The facts leading to this case are tragic. A tree faller, who was employed by an independent contractor to help clear a forest in British Columbia (“BC”), was killed when he was struck by a rotting tree in the course of his employment. The license to harvest the area of the forest where the tree faller died was held by a company called West Fraser Mills Ltd. (“West Fraser Mills”). As such, there was no employment relationship between the deceased and West Fraser Mills.
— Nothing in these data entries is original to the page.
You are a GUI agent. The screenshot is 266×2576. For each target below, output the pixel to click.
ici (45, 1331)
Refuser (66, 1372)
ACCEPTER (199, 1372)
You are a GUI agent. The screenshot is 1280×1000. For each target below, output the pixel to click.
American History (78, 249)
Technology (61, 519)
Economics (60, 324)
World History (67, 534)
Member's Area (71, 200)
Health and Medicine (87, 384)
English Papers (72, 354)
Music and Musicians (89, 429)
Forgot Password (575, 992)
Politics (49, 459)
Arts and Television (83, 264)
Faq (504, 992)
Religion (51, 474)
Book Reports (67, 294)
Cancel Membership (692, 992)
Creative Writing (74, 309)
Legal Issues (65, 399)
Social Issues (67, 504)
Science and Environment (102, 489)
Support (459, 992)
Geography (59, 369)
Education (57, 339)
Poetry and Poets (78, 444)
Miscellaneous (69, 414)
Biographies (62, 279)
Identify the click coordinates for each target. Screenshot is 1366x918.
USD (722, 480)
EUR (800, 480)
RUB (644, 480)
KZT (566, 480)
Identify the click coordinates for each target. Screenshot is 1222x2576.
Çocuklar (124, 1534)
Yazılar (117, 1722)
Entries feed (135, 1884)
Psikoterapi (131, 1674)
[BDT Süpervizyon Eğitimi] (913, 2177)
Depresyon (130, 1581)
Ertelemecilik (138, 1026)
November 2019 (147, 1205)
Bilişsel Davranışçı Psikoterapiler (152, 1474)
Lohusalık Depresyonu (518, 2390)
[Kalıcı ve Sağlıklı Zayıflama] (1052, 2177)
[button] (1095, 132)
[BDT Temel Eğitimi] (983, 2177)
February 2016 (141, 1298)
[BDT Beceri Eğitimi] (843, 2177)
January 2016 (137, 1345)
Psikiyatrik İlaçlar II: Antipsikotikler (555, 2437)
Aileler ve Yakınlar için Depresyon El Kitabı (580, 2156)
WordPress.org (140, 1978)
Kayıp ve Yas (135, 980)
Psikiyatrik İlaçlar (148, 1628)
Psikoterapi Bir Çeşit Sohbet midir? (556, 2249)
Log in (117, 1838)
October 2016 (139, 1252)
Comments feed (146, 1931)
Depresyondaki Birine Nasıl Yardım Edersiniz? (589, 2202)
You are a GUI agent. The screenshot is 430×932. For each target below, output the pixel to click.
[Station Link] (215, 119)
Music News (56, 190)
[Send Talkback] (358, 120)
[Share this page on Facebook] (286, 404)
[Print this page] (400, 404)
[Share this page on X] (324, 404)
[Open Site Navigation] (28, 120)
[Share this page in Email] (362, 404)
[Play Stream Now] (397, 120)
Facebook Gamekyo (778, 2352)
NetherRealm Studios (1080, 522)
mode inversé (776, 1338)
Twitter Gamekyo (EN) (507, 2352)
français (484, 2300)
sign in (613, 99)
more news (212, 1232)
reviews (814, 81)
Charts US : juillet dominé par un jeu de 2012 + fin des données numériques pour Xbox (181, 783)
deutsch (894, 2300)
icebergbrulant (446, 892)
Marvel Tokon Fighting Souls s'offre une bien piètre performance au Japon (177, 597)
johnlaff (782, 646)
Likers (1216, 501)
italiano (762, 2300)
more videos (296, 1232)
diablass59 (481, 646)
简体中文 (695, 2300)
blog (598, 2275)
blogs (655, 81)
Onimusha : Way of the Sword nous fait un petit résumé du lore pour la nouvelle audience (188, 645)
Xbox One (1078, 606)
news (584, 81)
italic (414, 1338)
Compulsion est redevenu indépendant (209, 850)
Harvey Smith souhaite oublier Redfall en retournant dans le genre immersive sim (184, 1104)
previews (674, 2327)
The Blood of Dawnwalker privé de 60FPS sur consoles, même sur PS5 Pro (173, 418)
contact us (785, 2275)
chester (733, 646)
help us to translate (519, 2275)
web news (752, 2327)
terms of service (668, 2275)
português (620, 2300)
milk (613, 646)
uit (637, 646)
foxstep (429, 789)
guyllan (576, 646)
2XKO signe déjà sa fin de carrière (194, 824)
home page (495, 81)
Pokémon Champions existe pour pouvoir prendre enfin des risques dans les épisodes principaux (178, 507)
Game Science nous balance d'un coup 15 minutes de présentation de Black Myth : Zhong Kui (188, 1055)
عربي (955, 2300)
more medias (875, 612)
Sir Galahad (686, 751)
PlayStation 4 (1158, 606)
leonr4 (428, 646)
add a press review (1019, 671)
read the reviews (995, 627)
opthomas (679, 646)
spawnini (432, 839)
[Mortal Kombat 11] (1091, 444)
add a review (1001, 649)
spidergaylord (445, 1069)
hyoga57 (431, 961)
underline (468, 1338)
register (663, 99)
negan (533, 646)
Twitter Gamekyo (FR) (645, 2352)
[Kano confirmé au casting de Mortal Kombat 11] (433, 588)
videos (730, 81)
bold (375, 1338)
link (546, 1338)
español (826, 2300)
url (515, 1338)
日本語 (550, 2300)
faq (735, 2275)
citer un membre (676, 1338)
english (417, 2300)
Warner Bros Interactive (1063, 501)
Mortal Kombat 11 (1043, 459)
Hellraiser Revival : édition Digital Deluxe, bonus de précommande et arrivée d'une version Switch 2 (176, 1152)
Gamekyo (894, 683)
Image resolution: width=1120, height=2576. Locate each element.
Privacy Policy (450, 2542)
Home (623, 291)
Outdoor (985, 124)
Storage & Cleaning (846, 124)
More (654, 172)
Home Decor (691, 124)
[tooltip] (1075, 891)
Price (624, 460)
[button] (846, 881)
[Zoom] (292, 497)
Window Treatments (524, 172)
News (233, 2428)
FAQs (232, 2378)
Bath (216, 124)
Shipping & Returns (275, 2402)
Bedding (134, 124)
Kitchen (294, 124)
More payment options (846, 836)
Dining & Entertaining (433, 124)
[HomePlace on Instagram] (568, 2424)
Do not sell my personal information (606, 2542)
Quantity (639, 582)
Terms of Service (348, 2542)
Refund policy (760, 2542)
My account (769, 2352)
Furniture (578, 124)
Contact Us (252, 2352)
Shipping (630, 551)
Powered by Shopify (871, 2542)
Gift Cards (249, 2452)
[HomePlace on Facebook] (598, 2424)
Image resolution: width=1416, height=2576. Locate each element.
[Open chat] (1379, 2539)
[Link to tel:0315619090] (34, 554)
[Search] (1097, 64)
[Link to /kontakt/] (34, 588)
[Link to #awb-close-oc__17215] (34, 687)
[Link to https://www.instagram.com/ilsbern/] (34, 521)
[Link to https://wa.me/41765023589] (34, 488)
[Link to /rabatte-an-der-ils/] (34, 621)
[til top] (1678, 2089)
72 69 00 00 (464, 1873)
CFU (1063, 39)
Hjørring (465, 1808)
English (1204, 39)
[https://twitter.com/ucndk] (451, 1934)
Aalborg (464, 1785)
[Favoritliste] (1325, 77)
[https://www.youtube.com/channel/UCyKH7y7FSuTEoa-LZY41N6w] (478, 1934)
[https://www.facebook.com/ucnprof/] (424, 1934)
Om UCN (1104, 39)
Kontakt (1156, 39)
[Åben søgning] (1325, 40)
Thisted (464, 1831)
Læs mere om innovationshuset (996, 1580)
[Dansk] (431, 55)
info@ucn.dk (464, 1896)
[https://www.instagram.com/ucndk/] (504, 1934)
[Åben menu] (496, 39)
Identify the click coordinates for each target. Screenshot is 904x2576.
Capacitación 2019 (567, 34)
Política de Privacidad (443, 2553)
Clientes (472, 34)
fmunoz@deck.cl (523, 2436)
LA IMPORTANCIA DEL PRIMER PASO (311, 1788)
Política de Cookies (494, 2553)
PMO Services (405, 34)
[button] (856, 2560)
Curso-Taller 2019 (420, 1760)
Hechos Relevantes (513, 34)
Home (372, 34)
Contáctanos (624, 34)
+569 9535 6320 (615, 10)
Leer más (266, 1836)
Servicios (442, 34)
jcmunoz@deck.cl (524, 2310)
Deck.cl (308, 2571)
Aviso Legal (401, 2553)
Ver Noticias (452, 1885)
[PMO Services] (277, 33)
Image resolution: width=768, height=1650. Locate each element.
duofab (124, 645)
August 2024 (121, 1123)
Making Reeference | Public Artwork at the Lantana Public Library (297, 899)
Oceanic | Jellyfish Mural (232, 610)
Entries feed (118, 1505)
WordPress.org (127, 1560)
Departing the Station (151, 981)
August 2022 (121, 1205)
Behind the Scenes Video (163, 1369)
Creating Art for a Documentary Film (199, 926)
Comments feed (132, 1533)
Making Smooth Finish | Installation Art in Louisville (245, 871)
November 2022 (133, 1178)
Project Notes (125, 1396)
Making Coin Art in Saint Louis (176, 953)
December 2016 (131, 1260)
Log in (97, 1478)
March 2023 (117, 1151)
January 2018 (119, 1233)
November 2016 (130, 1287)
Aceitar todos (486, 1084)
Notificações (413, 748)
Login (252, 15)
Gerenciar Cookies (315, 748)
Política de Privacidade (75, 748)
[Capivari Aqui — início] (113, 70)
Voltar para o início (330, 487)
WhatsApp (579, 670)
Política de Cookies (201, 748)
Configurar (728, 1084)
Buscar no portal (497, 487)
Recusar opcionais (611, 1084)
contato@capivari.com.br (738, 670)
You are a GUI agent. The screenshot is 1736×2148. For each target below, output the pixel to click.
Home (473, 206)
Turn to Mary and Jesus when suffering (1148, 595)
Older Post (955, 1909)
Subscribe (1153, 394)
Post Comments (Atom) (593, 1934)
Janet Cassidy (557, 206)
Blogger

The Workers’ Compensation Board (“Board”) conducted an investigation of the accident and held that West Fraser Mills was in violation of s. 26.2 (1) of the Occupational Health and Safety Regulation, BC Reg 296/97 [Regulations], which states,
The owner of a forestry operation must ensure that all activities of the forestry operation are both planned and conducted in a manner consistent with this Regulation and with safe work practices acceptable to the Board.
For failing to abide by these regulatory requirements, the Board acted on its statutory power to impose sanctions on employers, and fined West Fraser Mills $75,000 as an administrative penalty. It did so pursuant to s. 196(1) of the Workers Compensation Act, RSBC 1996, c 492 [WCA], which permits the Board to impose penalties on employers if the Board is satisfied on a balance of probabilities that,
- the employer has failed to take sufficient precautions for the prevention of work related injuries or illnesses,
- the employer has not complied with this Part, the regulations or an applicable order, or
- the employer’s workplace or working conditions are not safe.
The Workers’ Compensation Appeal Tribunal upheld the decision in principle, but lowered the amount of the administrative penalty. Subsequent appeals by West Fraser Mills were unsuccessful.
The case landed at the SCC, where two major issues arose. The first issue considered whether the Board had jurisdiction to promulgate regulations sanctioning the activities of non-employers. The second issue considered whether, even if s. 26.2 of the Regulations was intra vires, the Board misapplied s. 196(1) of the WCA by penalizing the owners of the forestry license.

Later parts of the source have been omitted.